Do this:
Copy out every one of the following entries line for line, changing nothing.

Record extracts:

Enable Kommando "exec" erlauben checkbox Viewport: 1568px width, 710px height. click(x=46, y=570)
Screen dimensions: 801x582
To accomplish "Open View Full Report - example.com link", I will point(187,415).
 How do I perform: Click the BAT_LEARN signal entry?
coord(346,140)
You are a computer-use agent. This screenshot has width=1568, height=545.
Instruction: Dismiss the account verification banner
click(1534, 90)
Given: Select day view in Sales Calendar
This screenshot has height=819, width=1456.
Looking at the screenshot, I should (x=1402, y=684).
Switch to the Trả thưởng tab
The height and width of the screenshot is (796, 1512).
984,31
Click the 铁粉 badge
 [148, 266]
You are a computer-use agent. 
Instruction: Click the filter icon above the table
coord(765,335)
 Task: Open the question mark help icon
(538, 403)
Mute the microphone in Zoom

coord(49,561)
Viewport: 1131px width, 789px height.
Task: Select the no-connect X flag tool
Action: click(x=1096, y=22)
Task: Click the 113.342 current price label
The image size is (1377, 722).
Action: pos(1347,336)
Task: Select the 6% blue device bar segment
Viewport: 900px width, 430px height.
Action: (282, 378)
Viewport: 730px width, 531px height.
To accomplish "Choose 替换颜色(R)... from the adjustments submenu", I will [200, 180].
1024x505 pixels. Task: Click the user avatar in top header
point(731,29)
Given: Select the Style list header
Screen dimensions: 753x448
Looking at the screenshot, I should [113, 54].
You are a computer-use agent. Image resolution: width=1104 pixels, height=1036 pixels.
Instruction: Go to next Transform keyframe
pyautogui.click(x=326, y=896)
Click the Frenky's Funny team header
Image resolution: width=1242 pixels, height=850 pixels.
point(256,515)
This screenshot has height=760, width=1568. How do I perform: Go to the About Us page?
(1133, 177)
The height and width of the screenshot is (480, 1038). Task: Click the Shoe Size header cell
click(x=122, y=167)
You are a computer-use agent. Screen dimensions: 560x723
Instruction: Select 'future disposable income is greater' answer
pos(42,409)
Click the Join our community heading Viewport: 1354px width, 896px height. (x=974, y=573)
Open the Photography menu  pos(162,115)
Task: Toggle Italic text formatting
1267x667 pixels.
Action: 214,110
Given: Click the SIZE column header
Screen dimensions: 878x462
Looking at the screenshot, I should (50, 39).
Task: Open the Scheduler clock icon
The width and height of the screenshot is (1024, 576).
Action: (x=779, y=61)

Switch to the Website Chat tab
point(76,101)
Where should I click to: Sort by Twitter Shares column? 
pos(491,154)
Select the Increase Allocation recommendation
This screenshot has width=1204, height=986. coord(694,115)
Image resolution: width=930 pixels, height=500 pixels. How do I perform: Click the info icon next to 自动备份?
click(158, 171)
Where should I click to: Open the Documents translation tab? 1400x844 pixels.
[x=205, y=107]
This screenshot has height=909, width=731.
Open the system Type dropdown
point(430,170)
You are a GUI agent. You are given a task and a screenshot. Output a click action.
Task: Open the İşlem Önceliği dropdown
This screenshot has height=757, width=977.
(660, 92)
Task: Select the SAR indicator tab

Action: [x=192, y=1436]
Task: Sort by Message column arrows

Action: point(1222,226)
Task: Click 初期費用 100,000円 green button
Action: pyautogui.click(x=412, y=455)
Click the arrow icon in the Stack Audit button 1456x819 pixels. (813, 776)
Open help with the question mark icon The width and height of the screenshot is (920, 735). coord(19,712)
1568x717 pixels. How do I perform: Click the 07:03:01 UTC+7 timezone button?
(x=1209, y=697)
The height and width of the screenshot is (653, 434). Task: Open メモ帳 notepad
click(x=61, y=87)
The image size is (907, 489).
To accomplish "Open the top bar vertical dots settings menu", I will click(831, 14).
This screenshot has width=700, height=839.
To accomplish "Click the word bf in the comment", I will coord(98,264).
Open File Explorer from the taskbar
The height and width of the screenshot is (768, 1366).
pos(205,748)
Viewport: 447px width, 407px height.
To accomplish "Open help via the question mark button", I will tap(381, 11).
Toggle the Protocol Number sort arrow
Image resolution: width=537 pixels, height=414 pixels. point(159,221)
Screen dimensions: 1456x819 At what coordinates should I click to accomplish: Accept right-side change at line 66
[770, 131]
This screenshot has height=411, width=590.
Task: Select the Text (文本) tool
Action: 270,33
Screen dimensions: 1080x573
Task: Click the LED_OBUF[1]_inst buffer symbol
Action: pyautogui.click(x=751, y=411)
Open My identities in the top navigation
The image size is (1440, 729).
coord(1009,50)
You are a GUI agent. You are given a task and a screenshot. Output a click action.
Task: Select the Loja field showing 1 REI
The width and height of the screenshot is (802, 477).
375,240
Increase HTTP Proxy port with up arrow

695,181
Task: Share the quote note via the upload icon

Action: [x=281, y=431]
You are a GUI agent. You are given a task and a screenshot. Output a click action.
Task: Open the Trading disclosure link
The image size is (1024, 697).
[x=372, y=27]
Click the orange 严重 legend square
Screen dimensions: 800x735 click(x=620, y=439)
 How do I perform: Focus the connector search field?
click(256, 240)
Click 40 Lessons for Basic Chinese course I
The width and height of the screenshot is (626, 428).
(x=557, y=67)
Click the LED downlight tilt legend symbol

Completed task:
Enable Kommando "exec" erlauben checkbox Viewport: 1568px width, 710px height. click(x=46, y=570)
Screen dimensions: 801x582
To accomplish "Open View Full Report - example.com link", I will point(187,415).
 How do I perform: Click the BAT_LEARN signal entry?
coord(346,140)
You are a computer-use agent. This screenshot has width=1568, height=545.
Instruction: Dismiss the account verification banner
click(1534, 90)
Given: Select day view in Sales Calendar
This screenshot has height=819, width=1456.
Looking at the screenshot, I should (x=1402, y=684).
Switch to the Trả thưởng tab
The height and width of the screenshot is (796, 1512).
984,31
Click the 铁粉 badge
 [148, 266]
You are a computer-use agent. 
Instruction: Click the filter icon above the table
coord(765,335)
 Task: Open the question mark help icon
(538, 403)
Mute the microphone in Zoom

coord(49,561)
Viewport: 1131px width, 789px height.
Task: Select the no-connect X flag tool
Action: click(x=1096, y=22)
Task: Click the 113.342 current price label
The image size is (1377, 722).
Action: pos(1347,336)
Task: Select the 6% blue device bar segment
Viewport: 900px width, 430px height.
Action: (282, 378)
Viewport: 730px width, 531px height.
To accomplish "Choose 替换颜色(R)... from the adjustments submenu", I will [200, 180].
1024x505 pixels. Task: Click the user avatar in top header
point(731,29)
Given: Select the Style list header
Screen dimensions: 753x448
Looking at the screenshot, I should [113, 54].
You are a computer-use agent. Image resolution: width=1104 pixels, height=1036 pixels.
Instruction: Go to next Transform keyframe
pyautogui.click(x=326, y=896)
Click the Frenky's Funny team header
Image resolution: width=1242 pixels, height=850 pixels.
point(256,515)
This screenshot has height=760, width=1568. How do I perform: Go to the About Us page?
(1133, 177)
The height and width of the screenshot is (480, 1038). Task: Click the Shoe Size header cell
click(x=122, y=167)
You are a computer-use agent. Screen dimensions: 560x723
Instruction: Select 'future disposable income is greater' answer
pos(42,409)
Click the Join our community heading Viewport: 1354px width, 896px height. (x=974, y=573)
Open the Photography menu  pos(162,115)
Task: Toggle Italic text formatting
1267x667 pixels.
Action: 214,110
Given: Click the SIZE column header
Screen dimensions: 878x462
Looking at the screenshot, I should (50, 39).
Task: Open the Scheduler clock icon
The width and height of the screenshot is (1024, 576).
Action: (x=779, y=61)

Switch to the Website Chat tab
point(76,101)
Where should I click to: Sort by Twitter Shares column? 
pos(491,154)
Select the Increase Allocation recommendation
This screenshot has width=1204, height=986. coord(694,115)
Image resolution: width=930 pixels, height=500 pixels. How do I perform: Click the info icon next to 自动备份?
click(158, 171)
Where should I click to: Open the Documents translation tab? 1400x844 pixels.
[x=205, y=107]
This screenshot has height=909, width=731.
Open the system Type dropdown
point(430,170)
You are a GUI agent. You are given a task and a screenshot. Output a click action.
Task: Open the İşlem Önceliği dropdown
This screenshot has height=757, width=977.
(660, 92)
Task: Select the SAR indicator tab

Action: [x=192, y=1436]
Task: Sort by Message column arrows

Action: point(1222,226)
Task: Click 初期費用 100,000円 green button
Action: pyautogui.click(x=412, y=455)
Click the arrow icon in the Stack Audit button 1456x819 pixels. (813, 776)
Open help with the question mark icon The width and height of the screenshot is (920, 735). coord(19,712)
1568x717 pixels. How do I perform: Click the 07:03:01 UTC+7 timezone button?
(x=1209, y=697)
The height and width of the screenshot is (653, 434). Task: Open メモ帳 notepad
click(x=61, y=87)
The image size is (907, 489).
To accomplish "Open the top bar vertical dots settings menu", I will click(831, 14).
This screenshot has width=700, height=839.
To accomplish "Click the word bf in the comment", I will coord(98,264).
Open File Explorer from the taskbar
The height and width of the screenshot is (768, 1366).
pos(205,748)
Viewport: 447px width, 407px height.
To accomplish "Open help via the question mark button", I will tap(381, 11).
Toggle the Protocol Number sort arrow
Image resolution: width=537 pixels, height=414 pixels. point(159,221)
Screen dimensions: 1456x819 At what coordinates should I click to accomplish: Accept right-side change at line 66
[770, 131]
This screenshot has height=411, width=590.
Task: Select the Text (文本) tool
Action: 270,33
Screen dimensions: 1080x573
Task: Click the LED_OBUF[1]_inst buffer symbol
Action: pyautogui.click(x=751, y=411)
Open My identities in the top navigation
The image size is (1440, 729).
coord(1009,50)
You are a GUI agent. You are given a task and a screenshot. Output a click action.
Task: Select the Loja field showing 1 REI
The width and height of the screenshot is (802, 477).
375,240
Increase HTTP Proxy port with up arrow

695,181
Task: Share the quote note via the upload icon

Action: [x=281, y=431]
You are a GUI agent. You are given a task and a screenshot. Output a click action.
Task: Open the Trading disclosure link
The image size is (1024, 697).
[x=372, y=27]
Click the orange 严重 legend square
Screen dimensions: 800x735 click(x=620, y=439)
 How do I perform: Focus the connector search field?
click(256, 240)
Click 40 Lessons for Basic Chinese course I
The width and height of the screenshot is (626, 428).
(x=557, y=67)
Click the LED downlight tilt legend symbol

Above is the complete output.